The move sparked confusion on the Senate floor and it was not immediately clear how many — if any — witnesses would eventually be called to testify.
Raskin said he wanted to call Herrera Beutler, a Republican from Washington state, to testify after she released a statement about the events of January 6.
Herrera Beutler was one of 10 Republican lawmakers who voted to impeach Trump in the House of Representatives.
In her statement, she said Republican House Minority Leader Kevin McCarthy had called Trump while the attack was ongoing and implored him to call off the rioters.
“When McCarthy finally reached the president on January 6 and asked him to publicly and forcefully call off the riot, the president initially repeated the falsehood that it was Antifa that had breached the Capitol,” Herrera Beutler said.
“McCarthy refuted that and told the president that these were Trump supporters,” the congresswoman said.
“That’s when, according to McCarthy, the president said: ‘Well, Kevin, I guess these people are more upset about the election than you are,'” she said.
– ‘A close call‘ –
Trump was impeached by the Democratic-controlled House on January 13 for inciting the attack on the US Capitol by his supporters, who were seeking to block congressional certification of Democrat Joe Biden’s November 3 election victory.
Texas Senator Ted Cruz, a Trump ally, told reporters he did not think witnesses were necessary.
“My view remains we don’t need witnesses,” Cruz told reporters. “This is a political theatre.”
He said Democrats did not have the 17 Republican votes needed to convict Trump.

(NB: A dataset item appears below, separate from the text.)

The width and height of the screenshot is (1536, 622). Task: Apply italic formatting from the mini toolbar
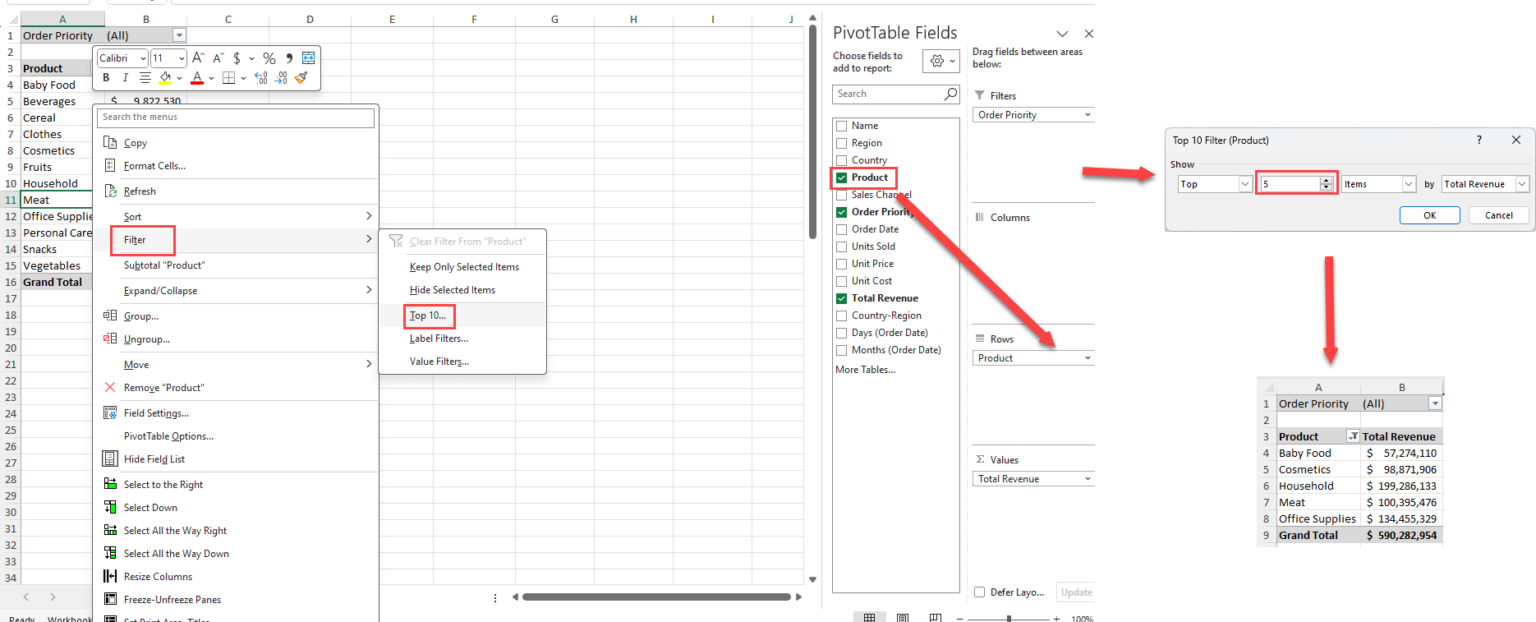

The other Republican senator from Texas, John Cornyn, said calling witnesses could cause the trial to “drag on indefinitely.”
“Kangaroo court anyone?” Cornyn tweeted. “No end in sight.”
A conviction in the 100-member Senate — which is evenly split between Democrats and Republicans — would require a two-thirds majority and appears unlikely in any case after McConnell said he would vote to acquit.
“While a close call, I am persuaded that impeachments are a tool primarily of removal and therefore we lack jurisdiction,” McConnell said in an email to his Republican colleagues.
“The Constitution makes perfectly clear that Presidential criminal misconduct while in the office can be prosecuted after the President has left office,” he said. “Given these conclusions, I will vote to acquit.”
Trump’s defense lawyers argued on Friday that the former president bears no responsibility for the attack on Congress and wrapped up their presentation in just three hours.
This followed two days of evidence from Democratic impeachment managers centered around harrowing video footage of the mob assault on the Capitol.
Trump’s defense lawyers called the impeachment unconstitutional and an “act of political vengeance.”
They argued that Trump’s rally speech near the White House that preceded the January 6 attack, when he told supporters to “fight,” was merely rhetorical.
Seeking to turn the table on the Democrats’ powerful use of video evidence, defense lawyers played their own compilations showing Democratic lawmakers at different times using the word “fight.”
House impeachment managers charge that after losing to Biden, Trump deliberately stoked the tension with a campaign of lies claiming there had been mass voter fraud.
On January 6 he staged a fiery rally near the White House, calling on the crowd to march on Congress, which was in the process of certifying Biden’s victory.
The mob then stormed the Capitol, disrupting the certification. Five people, including a police officer and a woman, shot during the unrest, died in the mayhem.